Ethyl 2-benzamido-3-phenylpropanoate (5): To a 25 ml round-bottom flask equipped with
magnetic stirring were added 0.12 g (1 mmol) benzoic acid and 15 ml of dichloromethane. The
solution was stirred in an ice bath for 10 min, sulfuryl dichloride 0.5 ml was added dropwise. The
reaction mixture stirred for 0.5 h at room temperature, and then was heated at reflux for 3 h. The
solvent was removed to give a white solid residue (benzoyl chloride).
0.25 g (1.5 mmol) of 4, 1 ml triethylamine and 25 ml of dichloromethane were added to a 50 ml
round-bottom flask equipped with magnetic stirring. Benzoyl dichloride in 5 ml dichloromethane
was added dropwise. The reaction mixture stirred in an ice bath for 0.5 h and then stirred at room
temperature for another 4 h. The solvent was removed and the crude product was washed with
dilute sodium carbonate solution and diethylether for several times to afford crude product 5 (0.23
g, 77% yield).
2-Benzamido-3-phenylpropanehydrazide (6): 0.23 g of 5, 2 ml hydrazine hydrate (80%) and 20
ml of ethanol was added to a 50 ml round-bottom flask equipped with magnetic stirring. The
reaction mixture was heated at reflux for 5 h. The solvent was removed, and the crude product was
washed with diethylether several times to afford crude product 6 (0.2 g, 90% yield).

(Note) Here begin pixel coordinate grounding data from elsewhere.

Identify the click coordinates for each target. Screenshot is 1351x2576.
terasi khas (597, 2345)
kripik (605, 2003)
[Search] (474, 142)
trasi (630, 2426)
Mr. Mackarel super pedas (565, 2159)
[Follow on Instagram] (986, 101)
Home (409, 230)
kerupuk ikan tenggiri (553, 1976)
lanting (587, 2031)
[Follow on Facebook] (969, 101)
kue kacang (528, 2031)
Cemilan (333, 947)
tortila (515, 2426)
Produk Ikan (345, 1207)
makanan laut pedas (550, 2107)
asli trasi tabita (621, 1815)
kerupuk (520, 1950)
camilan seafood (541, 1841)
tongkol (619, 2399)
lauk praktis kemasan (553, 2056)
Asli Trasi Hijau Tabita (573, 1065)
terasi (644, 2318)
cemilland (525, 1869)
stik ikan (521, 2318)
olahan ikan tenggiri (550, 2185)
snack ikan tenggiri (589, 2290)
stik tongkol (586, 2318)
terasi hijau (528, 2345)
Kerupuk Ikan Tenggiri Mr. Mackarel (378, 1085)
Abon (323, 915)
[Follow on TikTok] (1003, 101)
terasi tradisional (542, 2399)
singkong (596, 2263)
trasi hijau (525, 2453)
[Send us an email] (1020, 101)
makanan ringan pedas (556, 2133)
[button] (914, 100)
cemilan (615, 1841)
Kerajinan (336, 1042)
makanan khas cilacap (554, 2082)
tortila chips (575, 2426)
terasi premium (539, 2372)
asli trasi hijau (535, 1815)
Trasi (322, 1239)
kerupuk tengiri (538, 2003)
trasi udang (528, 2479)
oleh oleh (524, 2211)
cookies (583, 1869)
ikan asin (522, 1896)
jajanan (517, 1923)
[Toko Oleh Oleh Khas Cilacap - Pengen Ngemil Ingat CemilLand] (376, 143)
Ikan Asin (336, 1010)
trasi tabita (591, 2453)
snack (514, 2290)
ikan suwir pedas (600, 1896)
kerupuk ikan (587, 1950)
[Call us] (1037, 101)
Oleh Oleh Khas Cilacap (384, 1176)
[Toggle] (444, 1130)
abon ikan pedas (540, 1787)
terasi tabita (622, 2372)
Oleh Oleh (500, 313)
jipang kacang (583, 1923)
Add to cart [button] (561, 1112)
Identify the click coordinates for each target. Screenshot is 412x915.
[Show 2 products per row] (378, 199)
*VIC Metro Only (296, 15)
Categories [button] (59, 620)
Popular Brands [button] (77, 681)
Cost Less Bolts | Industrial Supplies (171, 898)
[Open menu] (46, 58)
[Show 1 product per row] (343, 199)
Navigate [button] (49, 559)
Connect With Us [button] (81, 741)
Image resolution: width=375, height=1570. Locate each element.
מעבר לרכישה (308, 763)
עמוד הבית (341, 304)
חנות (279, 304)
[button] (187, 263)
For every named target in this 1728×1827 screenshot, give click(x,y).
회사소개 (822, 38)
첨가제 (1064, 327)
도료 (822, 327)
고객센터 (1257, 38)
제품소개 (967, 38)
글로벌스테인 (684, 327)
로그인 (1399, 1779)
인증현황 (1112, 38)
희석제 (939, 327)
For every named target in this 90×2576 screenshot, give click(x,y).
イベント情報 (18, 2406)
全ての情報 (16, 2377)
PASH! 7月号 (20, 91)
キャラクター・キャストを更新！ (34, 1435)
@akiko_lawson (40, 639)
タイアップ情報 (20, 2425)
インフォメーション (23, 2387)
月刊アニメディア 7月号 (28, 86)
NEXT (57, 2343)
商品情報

1-(2-Benzamido-3-phenylpropanoyl)-4-phenylthiosemicarbazide (L-BPTU): 0.2 g of 3, 0.5 ml
1-isothiocyanatobenzene and 20 ml of ethanol was added to a 50 ml round-bottom flask equipped
with magnetic stirring. The reaction mixture was stirred for 12 h. The solvent was removed, and
the crude product was washed with ether several times to afford pure L-BPTU (0.24 g, 80% yield).
1H NMR (500 MHz, DMSO-d6, TMS): δ=10.45 (s, 1H), 9.78 (s, 1H), 9.25 (s,1H), 8.89 (s,1H),
7.79 (d, J = 7.5 Hz, 2H), 7.61 (d, J = 6.6 Hz, 2H), 7.53 (t, J = 7.0 Hz, 1H), 7.45 (t, J = 7.3 Hz, 2H),
7.35 (t, J = 7.0 Hz, 4H), 7.28 (t, J = 7.3 Hz, 2H), 7.18 (m, J = 13.7, 7.0 Hz, 2H), 4.59 (s, 1H), 3.21
(s, 1H), 3.15 – 3.07 (m, 1H). 13C NMR (500 MHz, DMSO-d6, TMS): δ 180.26, 170.73, 167.35,
138.93, 137.78, 133.44, 131.50, 129.11, 128.13, 128.11, 127.41, 126.28, 124.77, 124.21, 54.50,
36.01. HRMS (ESI): calcd for C23H22O2N4S m/z 419.1536 [M+H+]; found 419.1530 [M+H+].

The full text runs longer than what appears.